Global: International Accounting Standards Board
Working with the US Financial Accounting Standards Board to update the existing standard on pensions accounting, IAS 19, but in the interim is working on ‘immediate problems’:
• Immediate recognition of gains and losses, removing current options for deferral
• Actual, not expected, returns to be shown on the income statement
• New treatment proposed for ‘contribution-based’ pensions
• Aiming for a revised standard by 2011, with consultation paper expected next year.
It has already been said of the global financial crisis there is enough blame to go around for all those involved. Along with everyone else, the accounting profession can expect to take some criticism for the ‘mark to market’, or fair value accounting approach, which some see as exacerbating the crisis.
Mercer principal Phil Turner comments: “It is quite challenging for us working in pensions. Pension liabilities are measured by AA corporate bond rates and bond yields have been all over the shop.” But others point out that mark to market is a more transparent and consistent approach than some form of smoothing, which would have hidden problems that needed addressing.

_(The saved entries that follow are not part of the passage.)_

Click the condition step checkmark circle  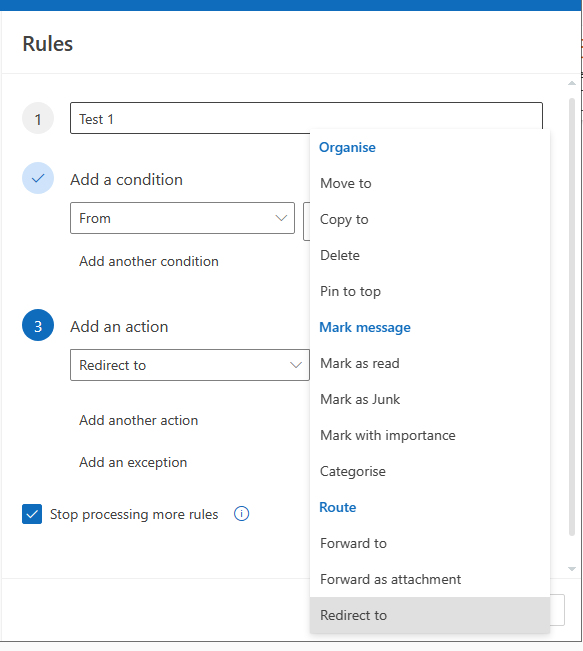(38, 178)
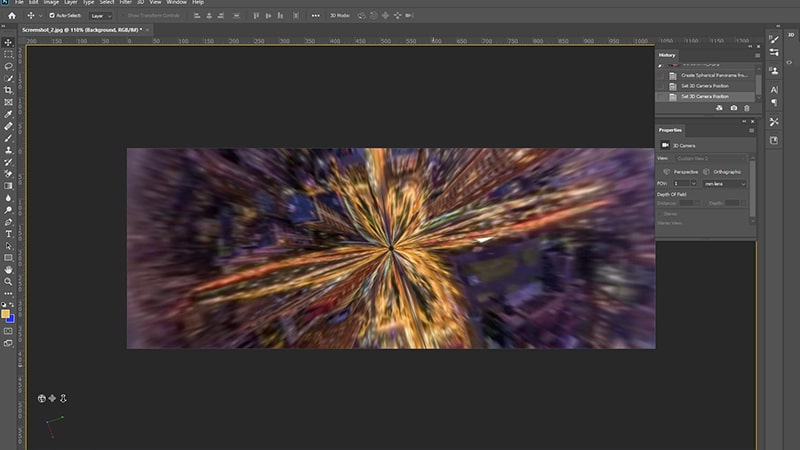The width and height of the screenshot is (800, 450).
Task: Select the Move tool in the toolbar
Action: pyautogui.click(x=9, y=42)
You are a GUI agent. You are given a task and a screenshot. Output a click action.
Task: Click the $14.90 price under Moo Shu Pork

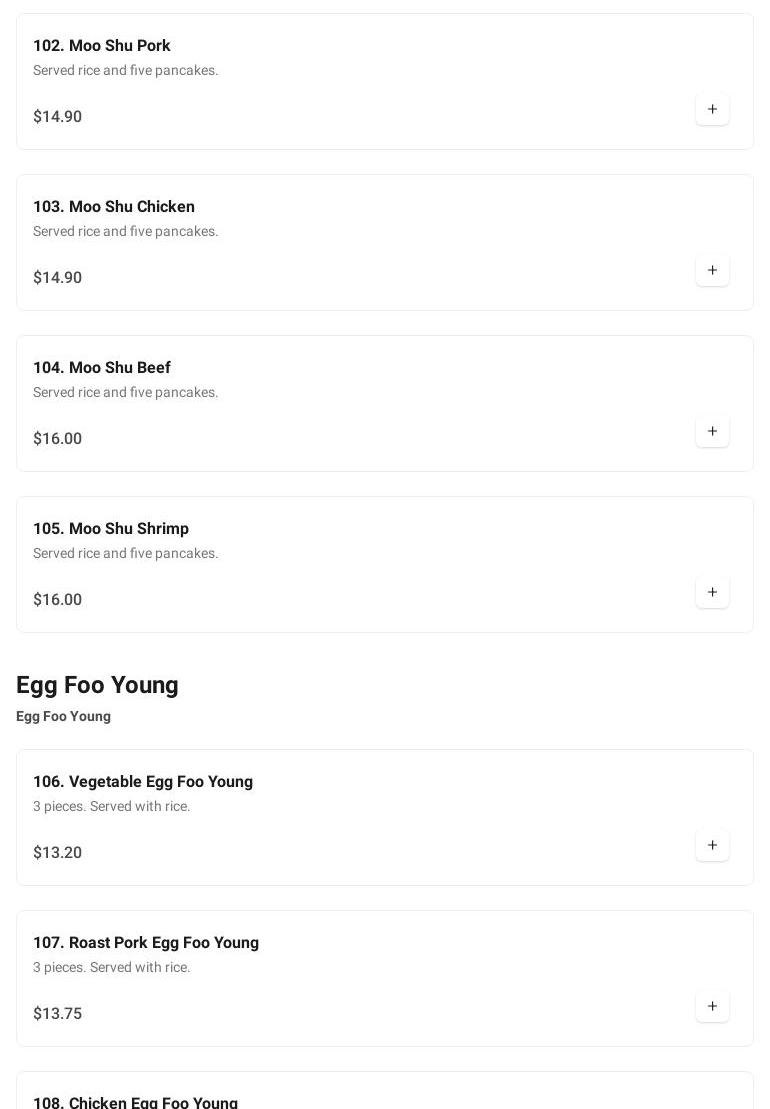[x=58, y=117]
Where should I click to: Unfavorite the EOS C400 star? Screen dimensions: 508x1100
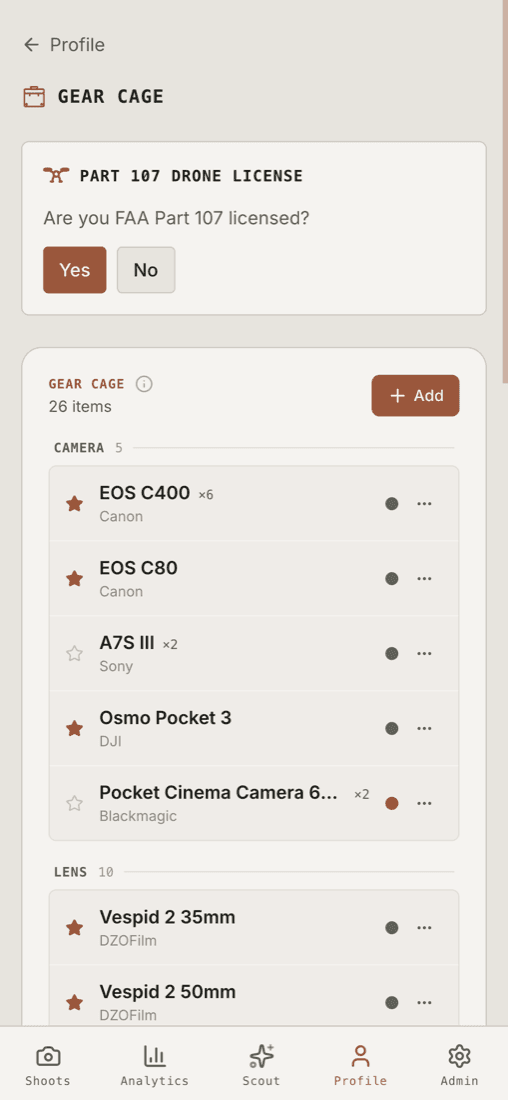[x=74, y=504]
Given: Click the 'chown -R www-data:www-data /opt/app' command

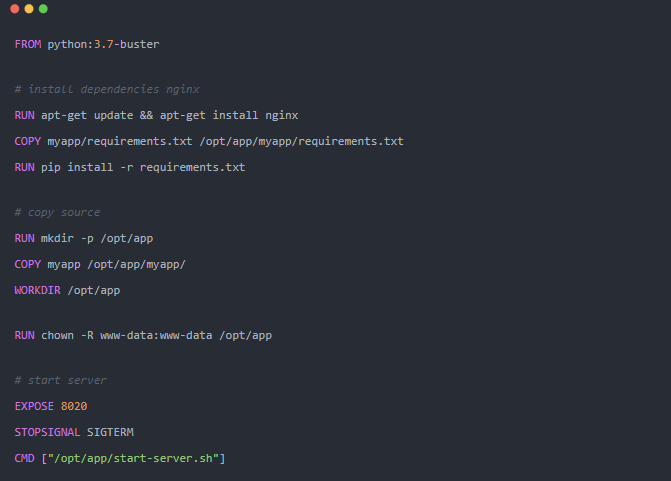Looking at the screenshot, I should coord(156,335).
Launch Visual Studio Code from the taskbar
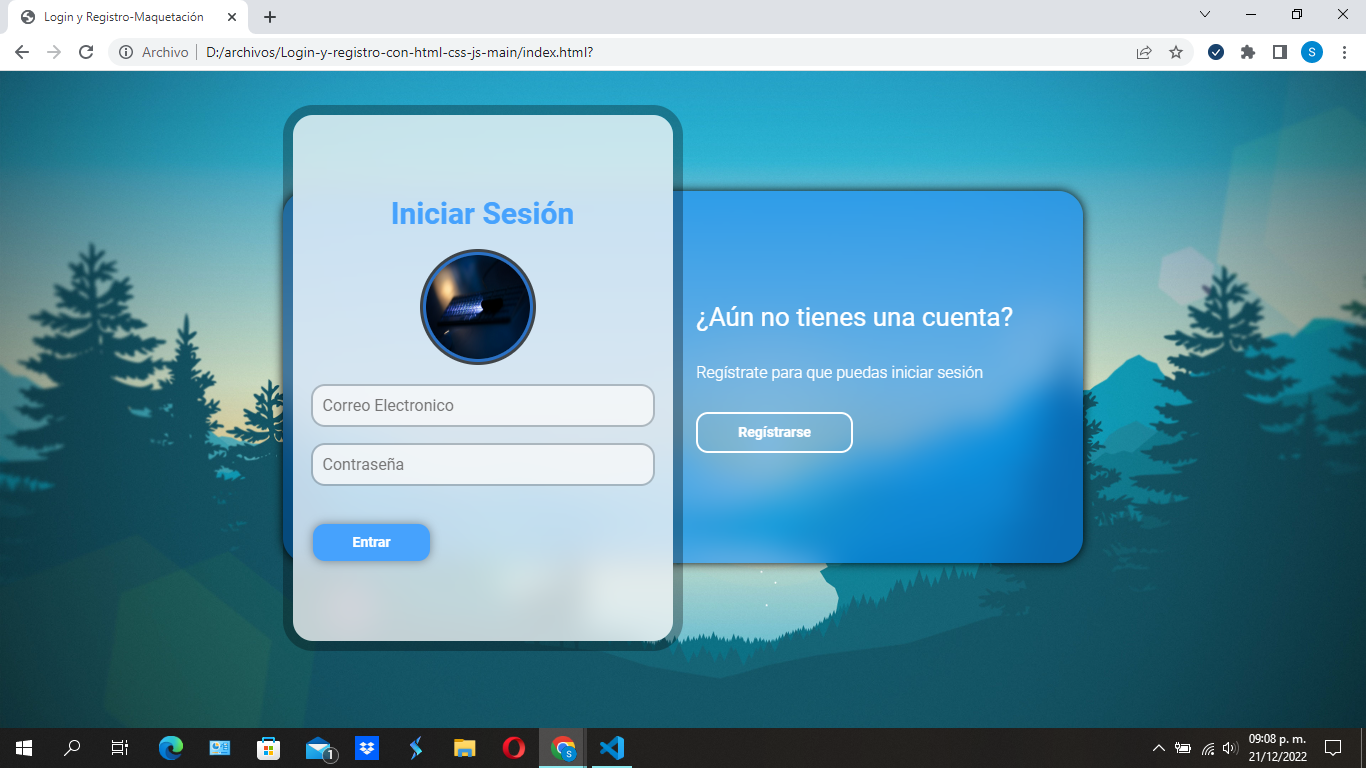The width and height of the screenshot is (1366, 768). [612, 747]
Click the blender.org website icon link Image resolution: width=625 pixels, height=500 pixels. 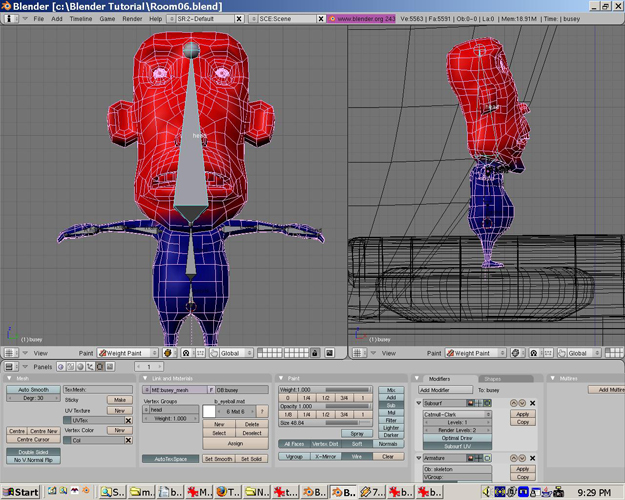[x=333, y=19]
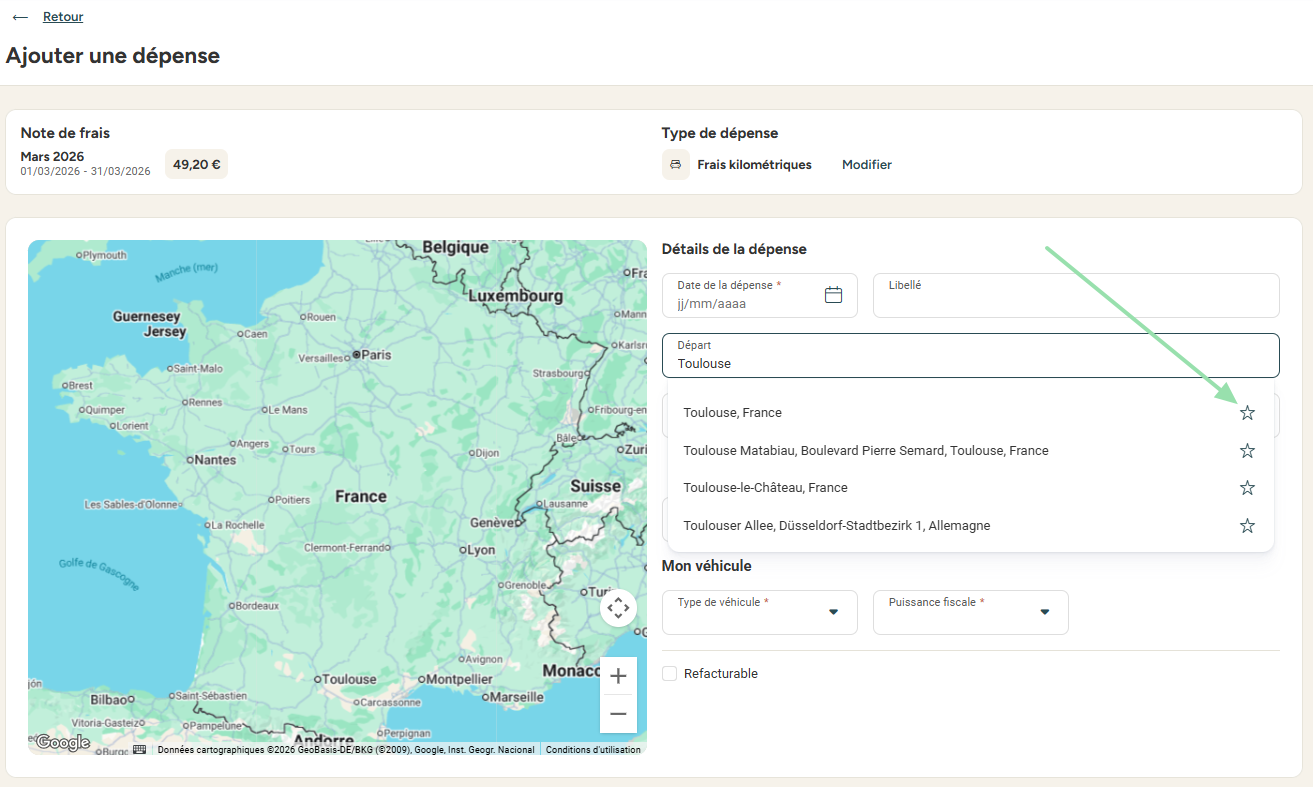Click the back arrow icon
1313x787 pixels.
tap(20, 17)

While the principles of mark to market may be here to stay, there is a vigorous debate developing over other aspects of pension scheme accounting. The UK’s Accounting Standards Board (ASB), in conjunction with the European accounting standard setters, issued a discussion paper, Financial Reporting of Pensions, in January 2008, which closed for consultation in the summer. The paper has been seen as an attempt to influence the thinking of the International Accounting Standards Board (IASB) on its intended thorough revision of the international accounting standard for employee benefits, IAS 19. The ASB has stirred up plenty of comment, particularly its proposal to move to a risk-free rate to value scheme liabilities, instead of a AA corporate bond rate.
Punter Southall principal Danny Vassilades comments: “This would increase liabilities significantly; given current market conditions liabilities could increase by 30%. There was also feedback from the consultation that a risk-free rate needed to be defined, because it was not immediately obvious what it is.” Vassilades adds that the proposal would greatly increase the volatility of defined benefit (DB) liabilities, so incentivising finance directors (FDs) to seek a bulk buy-out of scheme liabilities.
While Turner says: “The use of government bonds as a risk-free rate is all very well in the UK and US, but in less developed countries it could be a higher rate than AA corporate bonds.”
The National Association of Pension Funds also raised objections to three other proposals in the discussion paper, although it saw the idea of using a risk-free rate to discount liabilities as the greatest threat to DB pensions.
While the ASB has been putting its ideas forward, the bigger picture, according to Turner, includes greater convergence between the international accounting standards and those used in the US under FAS 87. The US financial regulator, the Securities and Exchange Commission has agreed in principle to adopt the international standard, with this decision to be reviewed in 2011 and therefore with adoption some time after that.
While the IASB and the US standard-setter, the Financial Accounting Standards Board, are planning a fundamentally revised accounting standard for pensions in 2011, the IASB has recently proposed changes to matters it sees as requiring immediate action.
One key proposal is to immediately recognise all gains and losses incurred at DB plans, removing any options for deferred recognition. Turner said this change is certain to happen, as there is plenty of support for it. The IASB has put forward three possible alternatives for immediate recognition of gains and losses. Watson Wyatt international consultant Eric Steedman comments: “One proposal is to be put everything through the profit and loss account (P&L), so if assets fall by 5%, that hits the P&L.”
Otherwise, gains and losses could be shown below the line, in the statement of recognised gains and losses (STRGL) in UK accounts, or its IAS 19 equivalent, the statement of recognised income and expense (SORIE). Vassilades comments: “If you run a pension scheme and it has lost money, you have to make good the loss. The potential or actual loss has to be accounted for; you can’t just ignore it.”
The IASB has also issued proposals for fair value accounting for what it defines as ‘contribution-based’ pensions. These, it seems, are all forms of hybrid scheme, between pure defined benefit and pure defined contribution plans and the IASB has drawn a largely negative reaction here. For one thing, observers think the IASB has cast its net too widely, bringing in career average schemes and, apparently, many Dutch pension plans.
For FDs following the various standard-setters, in the words of Steedman: “It can be difficult to disentangle and understand what’s going on. There are different layers and different levels of proposals going on.” FDs could be forgiven for worrying about other matters, but it could be wise to keep a watching brief, with representations made on proposals which could conceivably damage pensions provision in the UK.